8-K

 

 

UNITED STATES

SECURITIES AND EXCHANGE COMMISSION

Washington, DC 20549

 

 

FORM 8-K

 

 

CURRENT REPORT

Pursuant to Section 13 OR 15(d)

of the Securities Exchange Act of 1934

June 17, 2014 (June 11, 2014)

Date of Report (Date of earliest event reported)

 

 

Sonic Foundry, Inc.

(Exact name of registrant as specified in its charter)

 

 

 

Maryland   000-30407   39-1783372

(State or other jurisdiction

of incorporation)

 

(Commission

File Number)

 

(IRS Employer

Identification No.)

 

222 W. Washington Ave

Madison, WI 53703

  (608) 443-1600
(Address of principal executive offices)   (Registrant’s telephone number)

 

 

Check the appropriate box below if the Form 8-K filing is intended to simultaneously satisfy the filing obligation of the registrant under any of the following provisions

 

¨ Written communications pursuant to Rule 425 under the Securities Act (17 CFR 230.425)

 

¨ Soliciting material pursuant to Rule 14a-12 under the Exchange Act (17 CFR 240.14a-12)

 

¨ Pre-commencement communications pursuant to Rule 14d-2(b) under the Exchange Act (17 CFR 240.14d-2(b))

 

¨ Pre-commencement communications pursuant to Rule 13e-4(c) under the Exchange Act (17 CFR 240.13e-4(c))

 

 

 


Item 4.01 Changes in Registrant’s Certifying Accountant.

On June 11, 2014, Sonic Foundry, Inc. (the “Company”), upon the recommendation of its audit committee, dismissed Grant Thornton LLP (“GT”) as its independent auditor for the fiscal year that commenced October 1, 2013. During the Company’s two most recent fiscal years, the opinion of GT did not contain an adverse opinion or disclaimer of opinion and was not qualified or modified as to uncertainty, audit scope, or accounting principles.
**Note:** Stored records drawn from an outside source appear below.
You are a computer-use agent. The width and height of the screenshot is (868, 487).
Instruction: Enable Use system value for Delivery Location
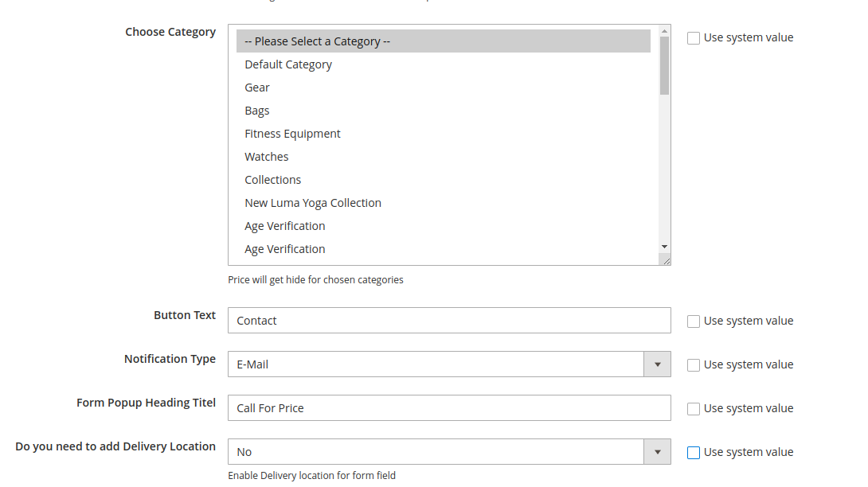(x=694, y=453)
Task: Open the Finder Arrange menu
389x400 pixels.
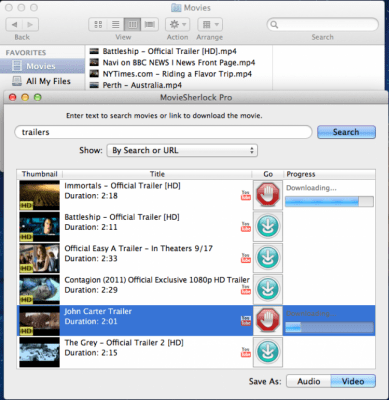Action: (x=210, y=24)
During each of the two fiscal years ended September 30, 2012 and 2013 and through June 11, 2014, there were no disagreements with GT within the meaning of Item 304 (a)(1)(iv) of Regulation S-K on any matter of accounting principles or practices, financial statement disclosure, or auditing scope or procedure, which disagreements, if not resolved to the satisfaction of GT, would have caused it to make reference thereto in its reports for those periods.
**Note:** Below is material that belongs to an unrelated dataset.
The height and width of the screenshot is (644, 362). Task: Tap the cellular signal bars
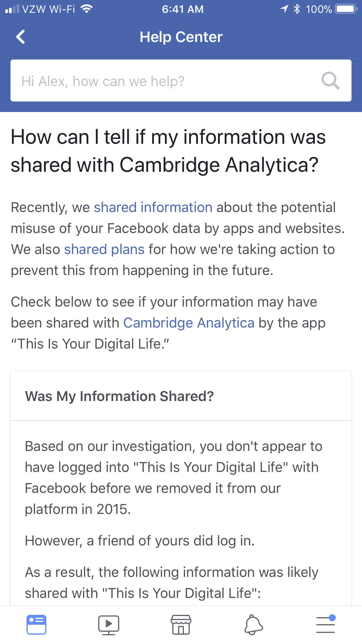point(12,9)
As previously reported by the Company in its Forms 10-Q’s for the quarterly periods ended December 31, 2013 and March 31, 2014, its Form 10-K for the fiscal year ended September 30, 2013, and its Form 10-Q for the quarterly periods ended March 31, 2013, and June 30, 2013, the Company had the following material weaknesses in its internal control over financial reporting. We reported two material weaknesses in our Form 10-Q as of March 31, 2013. Those two material weaknesses in internal control over financial reporting related to review controls that did not operate effectively over general ledger setup of new product in our accounting system and missing review, policy and amortization controls over accounting treatment for internal software development efforts. We determined that the possibility exists for general ledger setup of product to be modified in our accounting system without independent review. We also determined that we were missing controls around the capitalization of internal software development efforts. Both of these material weaknesses were remediated during the year ending September 30, 2013. We reported one material weakness in our Form 10-K for the year ended September 30, 2013 and Form 10-Q for the quarters ended December 31, 2013 and March 31, 2014 related to our internal control over accounting for our equity-method investment in Mediasite KK (“MSKK”). Our internal controls related to the capture of MSKK’s historical information, the accounting for our investment in MSKK based on that information and the review of such accounting did not operate effectively and were not sufficient to ensure that our accounting was in accordance with U.S. generally accepted accounting principles. In our Form 10-Q for the quarterly period ended March 31, 2014, we reported two additional material weaknesses. The first material weakness relates to controls over the research and analysis of accounting for non-standard contract provisions. We did not adequately assess some unique contract implications of one large contract with a customer during the quarter. The second material weakness relates to controls over the preparation of consolidated financial information. As a result of capacity constraints, internal controls to ensure complex and non-routine financial transactions were adequately researched and accounted for, that disclosures were complete and accurate and that all required statements were timely filed were not operating effectively.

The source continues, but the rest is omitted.